Member of Parliament, Rajya Sabha from Uttar Pradesh
- Incumbent
- Assumed office 3 April 2024
- Preceded by: Anil Jain

Other offices
- 2017-2022: Mayor of Agra
- 2019-2022: President of All India Council of Mayors

Personal details
- Party: Bharatiya Janata Party
- Alma mater: Dr. Bhimrao Ambedkar University (2007)

= Naveen Jain (politician) =

Indian politician from Uttar Pradesh

Naveen Jain is an Indian politician from Uttar Pradesh representing Uttar Pradesh in Rajya Sabha. A member of Bharatiya Janata Party, he has served as mayor of Agra from 2017 until 2022.

== Biography ==
Jain was graduated from Dr. Bhimrao Ambedkar University in Agra in the year 2007.

== Career ==
Jain was elected as mayor of Agra in 2017 municipal elections. During his swearing-in-ceremony, all 9 MLAs boycotted from the state, claiming humiliation in the presence of Deputy Chief Minister Dinesh Sharma. They told when they reached the ceremony ground, MLAs were allegedly asked to clear the stage and sit below, angering them.

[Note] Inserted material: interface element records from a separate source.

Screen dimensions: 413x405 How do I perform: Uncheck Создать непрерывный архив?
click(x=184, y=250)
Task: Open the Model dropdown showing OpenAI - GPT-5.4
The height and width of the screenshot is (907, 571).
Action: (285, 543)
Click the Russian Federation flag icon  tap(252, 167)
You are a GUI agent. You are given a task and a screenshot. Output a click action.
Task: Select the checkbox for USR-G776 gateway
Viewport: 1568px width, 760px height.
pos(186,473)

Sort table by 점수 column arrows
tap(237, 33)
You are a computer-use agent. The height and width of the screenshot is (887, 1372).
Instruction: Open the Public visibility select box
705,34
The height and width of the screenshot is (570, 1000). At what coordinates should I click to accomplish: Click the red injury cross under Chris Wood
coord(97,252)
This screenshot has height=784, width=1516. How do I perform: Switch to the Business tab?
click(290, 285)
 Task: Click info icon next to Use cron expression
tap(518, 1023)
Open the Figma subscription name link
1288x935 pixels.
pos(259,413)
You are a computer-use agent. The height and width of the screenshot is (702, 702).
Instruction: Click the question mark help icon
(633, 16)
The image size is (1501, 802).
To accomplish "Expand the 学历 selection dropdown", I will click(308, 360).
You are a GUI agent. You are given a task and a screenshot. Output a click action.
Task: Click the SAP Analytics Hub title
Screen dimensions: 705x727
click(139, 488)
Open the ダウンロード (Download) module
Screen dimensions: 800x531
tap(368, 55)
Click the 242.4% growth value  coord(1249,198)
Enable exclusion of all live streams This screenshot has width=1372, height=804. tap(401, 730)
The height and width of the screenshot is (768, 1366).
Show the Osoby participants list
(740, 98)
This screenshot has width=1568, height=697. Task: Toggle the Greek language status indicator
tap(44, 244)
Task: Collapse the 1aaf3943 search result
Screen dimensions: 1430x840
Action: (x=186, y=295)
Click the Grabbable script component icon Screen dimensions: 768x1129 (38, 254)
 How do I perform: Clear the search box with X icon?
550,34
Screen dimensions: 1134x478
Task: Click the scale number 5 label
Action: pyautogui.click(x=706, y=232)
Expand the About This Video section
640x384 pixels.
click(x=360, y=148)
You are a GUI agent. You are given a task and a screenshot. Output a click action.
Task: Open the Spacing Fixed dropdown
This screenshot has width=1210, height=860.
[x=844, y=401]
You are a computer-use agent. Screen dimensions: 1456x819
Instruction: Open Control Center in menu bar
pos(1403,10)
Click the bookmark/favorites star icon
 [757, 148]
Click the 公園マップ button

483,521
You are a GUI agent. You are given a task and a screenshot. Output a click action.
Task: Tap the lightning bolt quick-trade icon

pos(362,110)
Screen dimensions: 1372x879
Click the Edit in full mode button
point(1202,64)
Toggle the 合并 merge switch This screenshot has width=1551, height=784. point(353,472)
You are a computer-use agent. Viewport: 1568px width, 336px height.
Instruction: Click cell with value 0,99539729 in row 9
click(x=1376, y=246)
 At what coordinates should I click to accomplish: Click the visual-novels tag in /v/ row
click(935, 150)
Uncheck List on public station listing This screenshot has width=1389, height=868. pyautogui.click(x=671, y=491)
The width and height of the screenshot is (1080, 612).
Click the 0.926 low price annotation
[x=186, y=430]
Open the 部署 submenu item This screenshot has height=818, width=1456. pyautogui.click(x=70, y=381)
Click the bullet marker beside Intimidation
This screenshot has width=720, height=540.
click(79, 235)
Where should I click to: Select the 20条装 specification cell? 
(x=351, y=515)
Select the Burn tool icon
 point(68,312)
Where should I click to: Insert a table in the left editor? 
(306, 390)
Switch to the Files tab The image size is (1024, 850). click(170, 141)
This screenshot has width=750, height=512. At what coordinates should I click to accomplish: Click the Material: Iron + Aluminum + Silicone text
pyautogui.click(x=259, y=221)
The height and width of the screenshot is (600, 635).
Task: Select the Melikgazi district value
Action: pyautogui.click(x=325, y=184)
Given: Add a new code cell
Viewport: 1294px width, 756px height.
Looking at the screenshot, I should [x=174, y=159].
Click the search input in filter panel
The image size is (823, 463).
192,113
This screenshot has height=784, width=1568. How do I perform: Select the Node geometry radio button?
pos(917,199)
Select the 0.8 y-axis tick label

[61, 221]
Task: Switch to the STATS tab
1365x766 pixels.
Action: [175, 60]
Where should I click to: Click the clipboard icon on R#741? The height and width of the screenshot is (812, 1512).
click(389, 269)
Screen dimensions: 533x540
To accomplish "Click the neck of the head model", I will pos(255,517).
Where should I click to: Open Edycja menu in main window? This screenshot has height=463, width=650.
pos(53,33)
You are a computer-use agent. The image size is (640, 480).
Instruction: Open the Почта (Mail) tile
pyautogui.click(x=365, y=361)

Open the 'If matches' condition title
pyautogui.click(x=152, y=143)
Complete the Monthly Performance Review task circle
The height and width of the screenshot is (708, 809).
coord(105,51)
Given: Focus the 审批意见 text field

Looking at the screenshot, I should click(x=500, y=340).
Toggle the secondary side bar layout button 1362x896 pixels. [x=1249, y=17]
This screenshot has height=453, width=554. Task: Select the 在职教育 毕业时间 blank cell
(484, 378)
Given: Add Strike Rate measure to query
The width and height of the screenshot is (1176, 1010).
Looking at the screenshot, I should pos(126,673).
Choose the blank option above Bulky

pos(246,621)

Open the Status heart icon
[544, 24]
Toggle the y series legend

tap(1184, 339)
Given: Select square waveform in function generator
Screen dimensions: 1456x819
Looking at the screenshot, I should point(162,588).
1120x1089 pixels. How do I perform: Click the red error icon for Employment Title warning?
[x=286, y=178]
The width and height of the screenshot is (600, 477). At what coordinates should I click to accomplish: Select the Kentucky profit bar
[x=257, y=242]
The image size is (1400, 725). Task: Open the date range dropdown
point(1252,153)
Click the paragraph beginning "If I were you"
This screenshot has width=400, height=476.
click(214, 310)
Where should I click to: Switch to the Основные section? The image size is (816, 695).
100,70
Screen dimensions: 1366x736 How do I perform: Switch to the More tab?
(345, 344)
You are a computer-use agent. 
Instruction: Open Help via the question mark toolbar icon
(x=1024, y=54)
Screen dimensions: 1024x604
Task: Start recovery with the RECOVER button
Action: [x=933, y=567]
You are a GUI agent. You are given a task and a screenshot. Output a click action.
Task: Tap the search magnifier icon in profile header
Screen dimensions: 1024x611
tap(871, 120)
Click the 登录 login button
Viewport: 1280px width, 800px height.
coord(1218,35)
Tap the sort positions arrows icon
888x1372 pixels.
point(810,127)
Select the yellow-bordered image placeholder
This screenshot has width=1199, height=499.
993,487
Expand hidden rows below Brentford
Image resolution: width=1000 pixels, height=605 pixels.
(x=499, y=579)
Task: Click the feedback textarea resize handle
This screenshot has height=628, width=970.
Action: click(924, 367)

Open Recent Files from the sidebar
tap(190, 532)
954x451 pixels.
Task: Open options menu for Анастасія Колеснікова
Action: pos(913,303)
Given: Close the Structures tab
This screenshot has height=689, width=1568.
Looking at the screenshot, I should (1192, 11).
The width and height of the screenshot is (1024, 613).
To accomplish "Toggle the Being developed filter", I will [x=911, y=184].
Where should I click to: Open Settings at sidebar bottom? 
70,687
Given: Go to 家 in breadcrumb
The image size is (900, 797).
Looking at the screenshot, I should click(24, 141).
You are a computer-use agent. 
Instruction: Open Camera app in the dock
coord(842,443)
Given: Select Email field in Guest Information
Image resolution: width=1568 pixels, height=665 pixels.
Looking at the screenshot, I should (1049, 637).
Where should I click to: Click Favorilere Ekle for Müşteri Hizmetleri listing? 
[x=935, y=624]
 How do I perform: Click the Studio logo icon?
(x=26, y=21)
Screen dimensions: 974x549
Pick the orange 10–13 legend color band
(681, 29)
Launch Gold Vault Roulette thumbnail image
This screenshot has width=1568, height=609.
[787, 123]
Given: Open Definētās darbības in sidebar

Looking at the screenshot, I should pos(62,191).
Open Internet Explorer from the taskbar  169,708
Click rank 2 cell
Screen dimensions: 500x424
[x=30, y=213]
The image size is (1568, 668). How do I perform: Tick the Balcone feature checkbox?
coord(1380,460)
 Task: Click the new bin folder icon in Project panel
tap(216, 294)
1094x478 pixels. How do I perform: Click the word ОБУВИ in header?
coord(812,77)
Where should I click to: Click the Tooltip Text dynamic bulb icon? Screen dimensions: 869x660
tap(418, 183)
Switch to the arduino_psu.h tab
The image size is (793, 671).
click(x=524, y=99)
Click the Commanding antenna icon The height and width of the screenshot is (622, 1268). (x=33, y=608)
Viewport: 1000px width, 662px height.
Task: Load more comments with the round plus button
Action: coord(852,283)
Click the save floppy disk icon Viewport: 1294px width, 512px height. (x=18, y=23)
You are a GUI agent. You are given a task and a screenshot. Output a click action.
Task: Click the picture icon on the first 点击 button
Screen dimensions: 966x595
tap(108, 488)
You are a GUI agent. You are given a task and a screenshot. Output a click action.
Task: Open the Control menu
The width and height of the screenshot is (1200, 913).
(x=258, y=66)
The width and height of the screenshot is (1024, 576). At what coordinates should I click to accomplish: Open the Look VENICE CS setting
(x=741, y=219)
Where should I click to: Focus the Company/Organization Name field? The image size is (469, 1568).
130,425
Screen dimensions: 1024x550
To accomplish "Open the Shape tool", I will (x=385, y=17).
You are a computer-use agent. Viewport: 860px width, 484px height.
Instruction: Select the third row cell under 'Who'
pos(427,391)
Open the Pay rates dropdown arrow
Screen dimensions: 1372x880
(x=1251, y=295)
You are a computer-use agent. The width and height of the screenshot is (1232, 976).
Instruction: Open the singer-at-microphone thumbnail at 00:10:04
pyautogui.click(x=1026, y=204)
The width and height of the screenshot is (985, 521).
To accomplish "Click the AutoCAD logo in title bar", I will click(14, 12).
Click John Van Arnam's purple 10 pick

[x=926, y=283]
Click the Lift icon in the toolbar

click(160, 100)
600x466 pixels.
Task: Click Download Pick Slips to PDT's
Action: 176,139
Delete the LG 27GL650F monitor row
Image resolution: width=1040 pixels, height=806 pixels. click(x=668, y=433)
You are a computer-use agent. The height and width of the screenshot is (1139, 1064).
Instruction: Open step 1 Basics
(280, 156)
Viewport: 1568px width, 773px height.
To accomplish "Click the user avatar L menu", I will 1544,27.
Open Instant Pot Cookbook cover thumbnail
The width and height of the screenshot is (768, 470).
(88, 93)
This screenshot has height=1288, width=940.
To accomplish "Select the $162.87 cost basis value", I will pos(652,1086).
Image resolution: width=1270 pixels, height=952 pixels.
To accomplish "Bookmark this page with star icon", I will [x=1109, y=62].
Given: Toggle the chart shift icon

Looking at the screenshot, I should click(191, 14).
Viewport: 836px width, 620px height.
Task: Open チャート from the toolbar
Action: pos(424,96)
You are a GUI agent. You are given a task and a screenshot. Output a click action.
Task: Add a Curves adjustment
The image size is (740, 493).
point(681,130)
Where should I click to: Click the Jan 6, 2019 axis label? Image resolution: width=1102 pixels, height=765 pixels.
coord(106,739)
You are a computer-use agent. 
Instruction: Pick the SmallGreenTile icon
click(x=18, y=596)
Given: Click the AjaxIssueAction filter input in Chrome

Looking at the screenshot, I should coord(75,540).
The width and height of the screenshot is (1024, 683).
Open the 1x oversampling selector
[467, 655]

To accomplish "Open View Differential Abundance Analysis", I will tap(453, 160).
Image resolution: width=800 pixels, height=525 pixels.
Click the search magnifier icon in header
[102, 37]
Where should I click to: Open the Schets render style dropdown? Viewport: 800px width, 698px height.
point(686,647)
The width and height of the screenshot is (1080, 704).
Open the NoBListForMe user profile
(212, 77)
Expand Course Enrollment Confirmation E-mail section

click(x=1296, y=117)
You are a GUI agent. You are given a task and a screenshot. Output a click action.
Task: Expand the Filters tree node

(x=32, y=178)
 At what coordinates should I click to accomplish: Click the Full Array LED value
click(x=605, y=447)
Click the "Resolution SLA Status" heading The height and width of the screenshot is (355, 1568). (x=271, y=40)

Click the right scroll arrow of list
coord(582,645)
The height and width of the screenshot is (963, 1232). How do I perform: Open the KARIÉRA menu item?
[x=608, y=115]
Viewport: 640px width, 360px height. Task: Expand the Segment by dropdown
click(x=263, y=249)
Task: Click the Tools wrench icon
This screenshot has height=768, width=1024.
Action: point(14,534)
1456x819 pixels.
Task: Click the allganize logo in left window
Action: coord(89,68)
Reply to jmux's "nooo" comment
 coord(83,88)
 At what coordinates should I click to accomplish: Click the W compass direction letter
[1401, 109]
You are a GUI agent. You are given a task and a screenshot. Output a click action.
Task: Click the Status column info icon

In 2019, Jain welcomed US President Donald Trump by gifting him a 'key of the Agra city' which is made of silver.

During the coronavirus epidemic in 2020, Jain requested to the Union Government that the nation's historical sites, including the Taj Mahal, be closed indefinitely until the situation was under control.

In June 2022, Jain proposed a large-scale event to celebrate Agra's "birthday" with a lavish celebration, but there's no set date. A nine-person committee will determine the exact year of Agra's founding, visiting various parts of the city and consulting historians and historical texts to find the date. The event will be held annually on that occasion.

Jain was elected to Rajya Sabha in February 2024. He is the richest member in the house with assets worth Rs 441 crore which he shares with his wife.

== Controversies ==
In 2019, Jain has raised a storm in the teacup by calling the Aligarh Muslim University (AMU) a "hub of terrorists". His remarks infuriated a number of former AMU students. They demanded that Jain apologize to the students for branding them terrorists.

In 2022, Jain informed all mayors that if there is an Aurangzeb plaque or a road named after him, it must be destroyed. He said that Aurangzeb "was a cruel ruler who destroyed Hindu temples..." and forced Hindus "to convert to Islam".